What you need to do | If a line in the records contains the word "icon", count it; state the resulting number and nothing more.
═══ Extracted entries ═══
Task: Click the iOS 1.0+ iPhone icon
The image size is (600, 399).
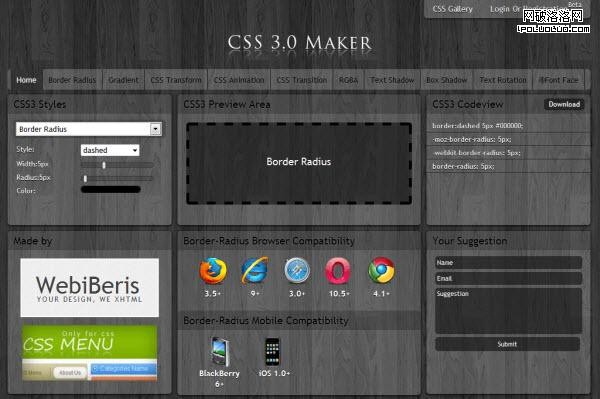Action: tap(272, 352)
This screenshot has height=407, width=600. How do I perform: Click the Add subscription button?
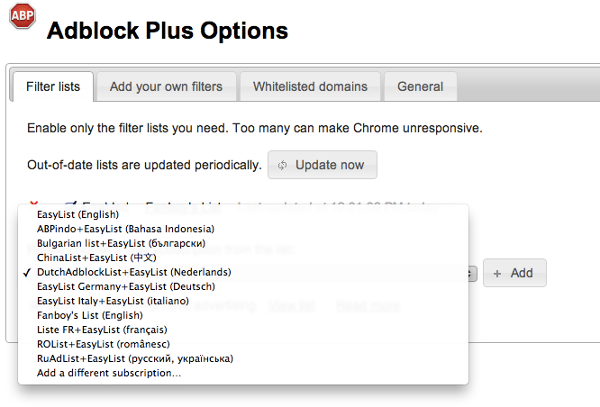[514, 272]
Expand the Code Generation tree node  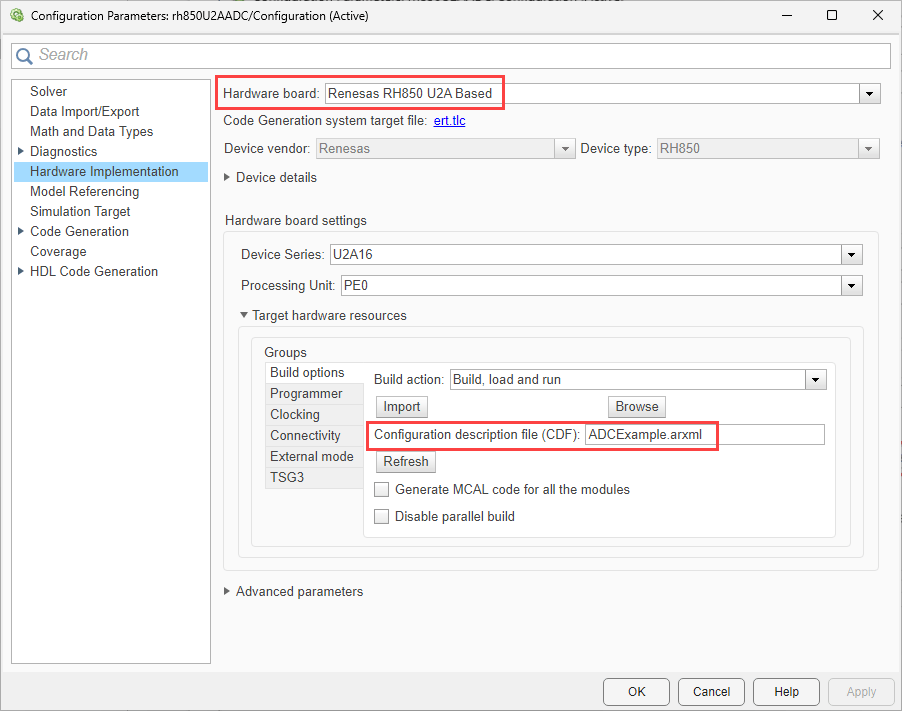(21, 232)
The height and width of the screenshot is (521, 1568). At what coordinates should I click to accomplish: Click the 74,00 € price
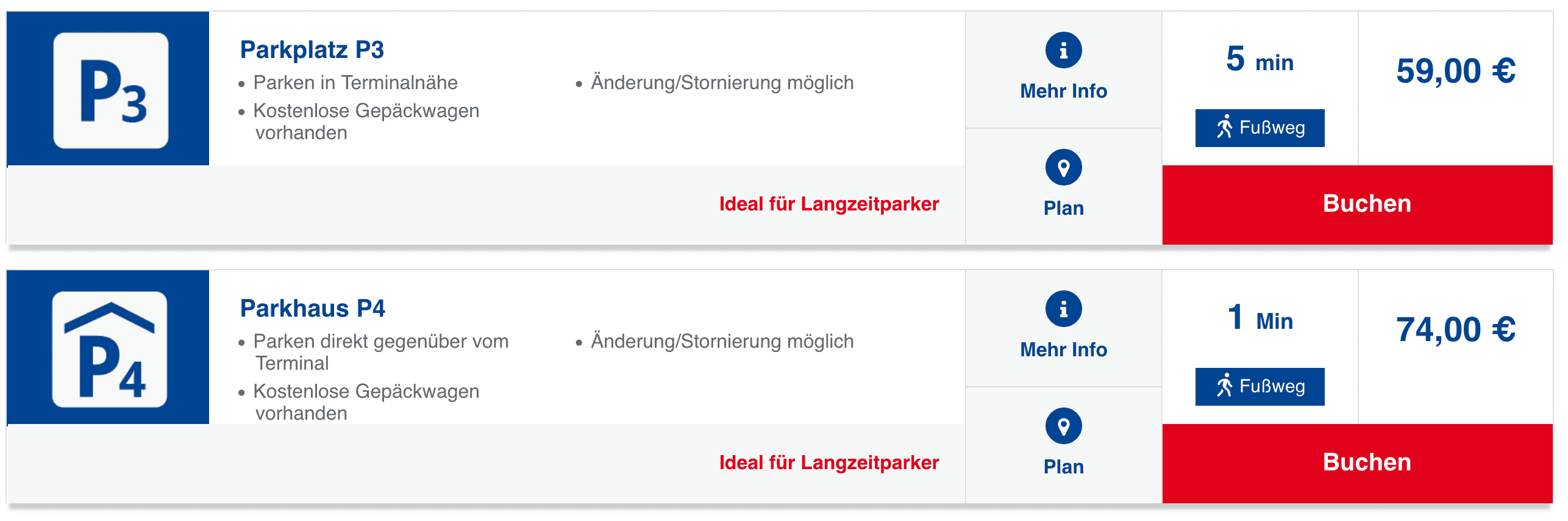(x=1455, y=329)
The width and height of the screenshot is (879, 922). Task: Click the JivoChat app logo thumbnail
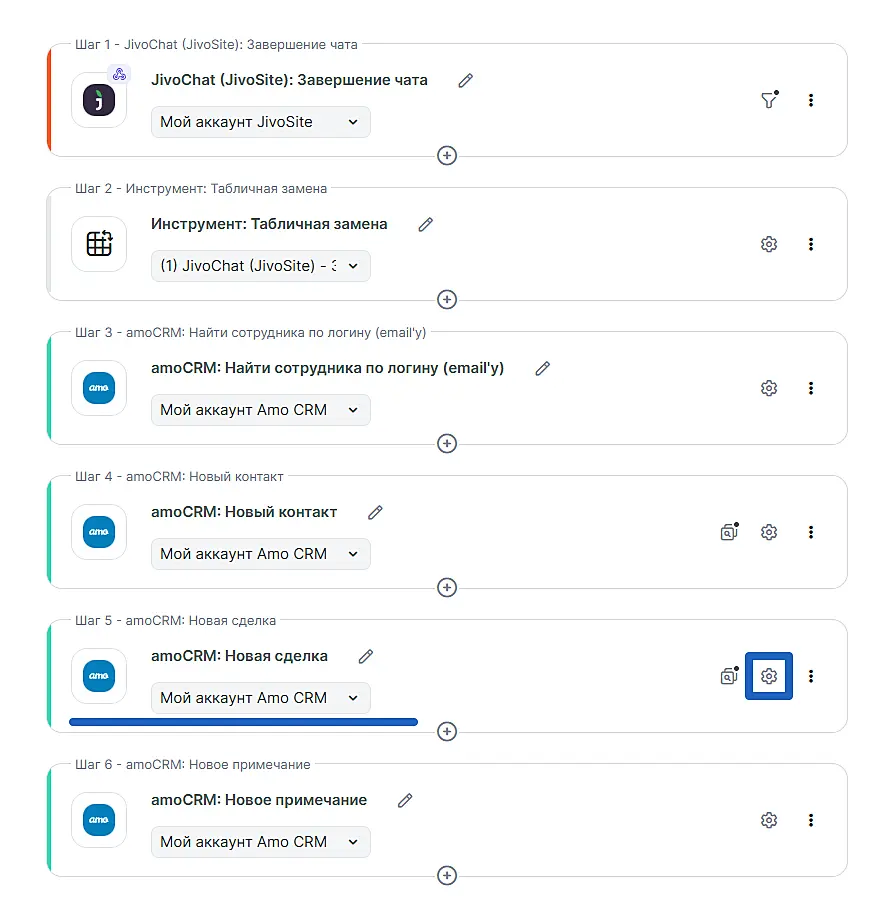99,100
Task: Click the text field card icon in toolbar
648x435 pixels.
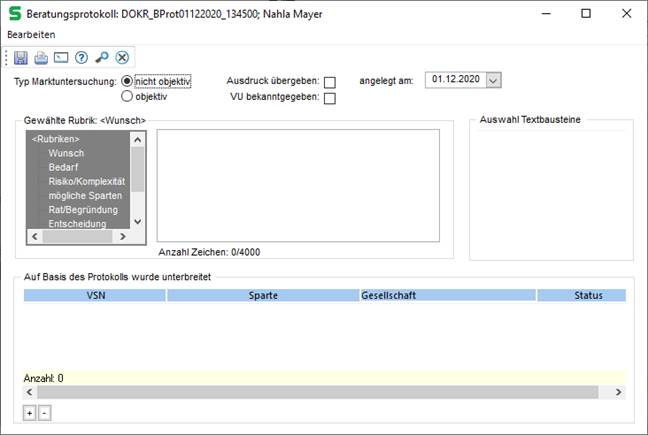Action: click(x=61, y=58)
═══
═══ Extracted entries ═══
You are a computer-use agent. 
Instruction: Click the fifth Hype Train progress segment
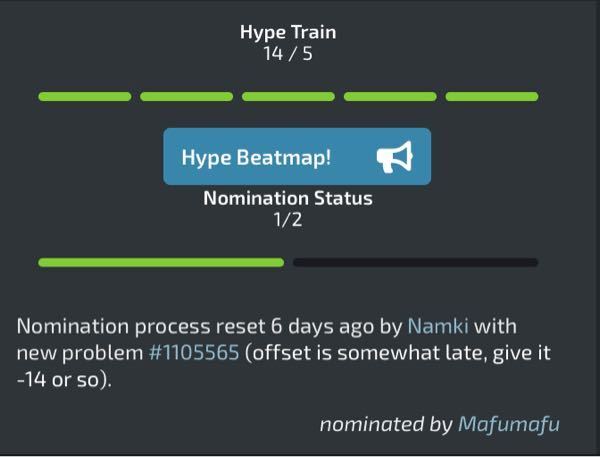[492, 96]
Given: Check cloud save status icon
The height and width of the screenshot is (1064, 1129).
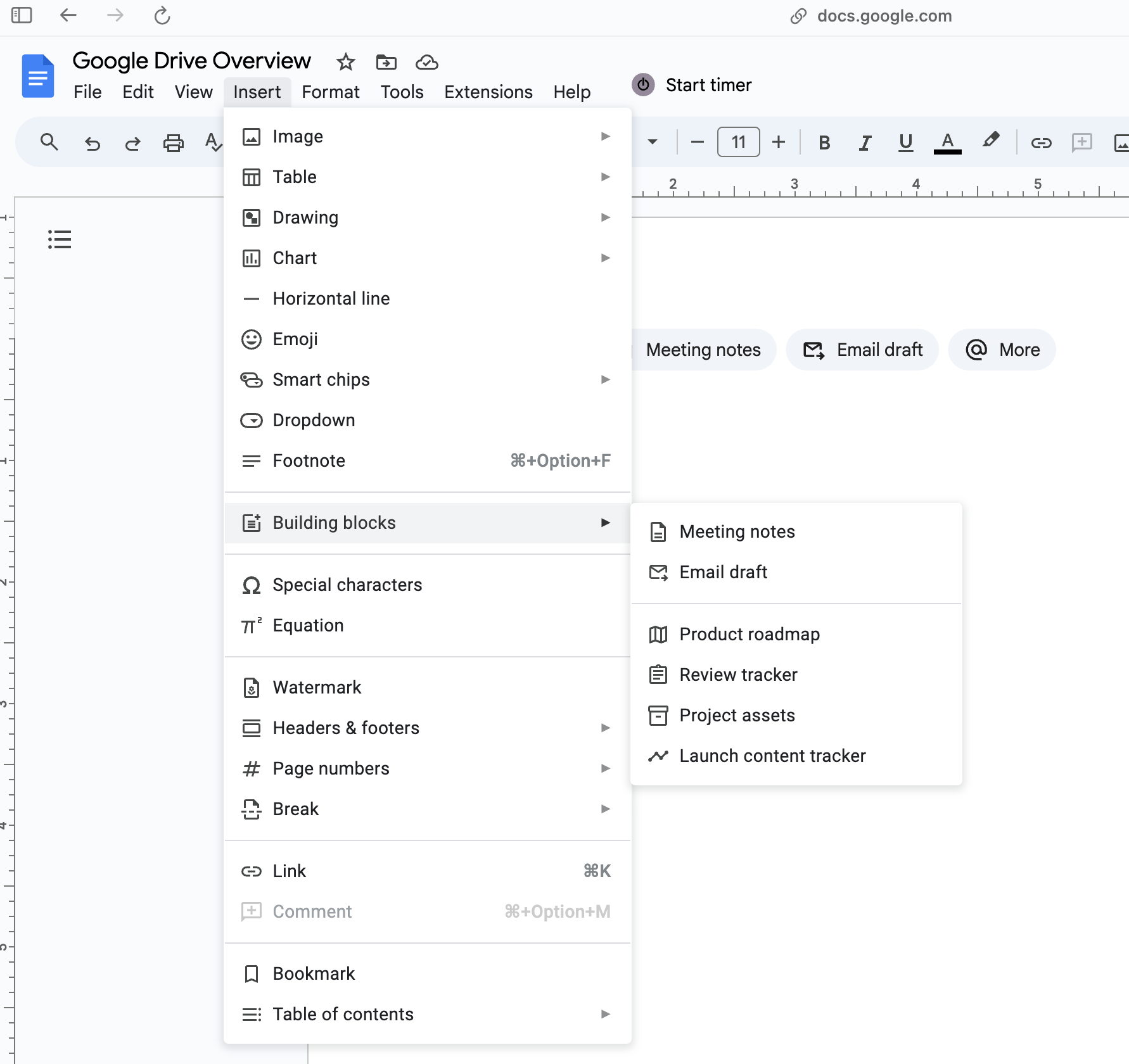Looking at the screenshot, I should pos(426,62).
═══
Answer for the task | 3